> _Exercise instructions_: Your answer should be every line of the entries that has the string "size" in it.

> _Records shown_:
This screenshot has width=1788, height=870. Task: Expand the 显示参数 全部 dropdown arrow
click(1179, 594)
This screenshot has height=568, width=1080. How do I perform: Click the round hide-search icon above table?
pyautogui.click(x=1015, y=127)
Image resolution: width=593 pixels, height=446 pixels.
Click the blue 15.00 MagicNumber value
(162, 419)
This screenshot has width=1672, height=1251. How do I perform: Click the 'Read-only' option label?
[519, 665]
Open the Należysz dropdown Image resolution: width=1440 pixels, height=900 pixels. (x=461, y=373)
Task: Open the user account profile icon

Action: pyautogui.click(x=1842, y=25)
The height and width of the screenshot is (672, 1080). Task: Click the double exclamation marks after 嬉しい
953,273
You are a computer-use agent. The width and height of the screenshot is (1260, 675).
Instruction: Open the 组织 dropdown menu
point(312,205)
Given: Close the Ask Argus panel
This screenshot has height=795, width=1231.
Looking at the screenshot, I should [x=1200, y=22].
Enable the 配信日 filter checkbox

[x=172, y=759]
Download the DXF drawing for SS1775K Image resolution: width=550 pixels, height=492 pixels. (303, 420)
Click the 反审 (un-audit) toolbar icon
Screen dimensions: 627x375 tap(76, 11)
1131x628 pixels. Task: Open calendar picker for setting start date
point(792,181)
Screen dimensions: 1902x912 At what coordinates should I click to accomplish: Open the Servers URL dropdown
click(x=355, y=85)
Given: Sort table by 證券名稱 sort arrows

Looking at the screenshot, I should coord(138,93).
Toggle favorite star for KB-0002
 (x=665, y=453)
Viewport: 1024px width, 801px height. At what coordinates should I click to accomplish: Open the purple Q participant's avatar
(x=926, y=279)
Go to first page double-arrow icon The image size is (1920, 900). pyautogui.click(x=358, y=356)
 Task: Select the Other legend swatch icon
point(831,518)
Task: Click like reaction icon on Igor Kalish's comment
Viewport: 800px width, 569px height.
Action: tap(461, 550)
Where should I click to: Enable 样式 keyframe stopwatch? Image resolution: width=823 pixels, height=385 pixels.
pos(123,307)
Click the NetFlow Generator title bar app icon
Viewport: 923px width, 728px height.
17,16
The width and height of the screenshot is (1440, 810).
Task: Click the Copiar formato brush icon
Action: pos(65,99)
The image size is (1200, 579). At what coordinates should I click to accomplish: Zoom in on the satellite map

> _Answer to this problem_:
Go to first page double-arrow icon The image size is (1920, 900). pyautogui.click(x=358, y=356)
The image size is (1200, 579). At what coordinates should I click to accomplish: Zoom in on the satellite map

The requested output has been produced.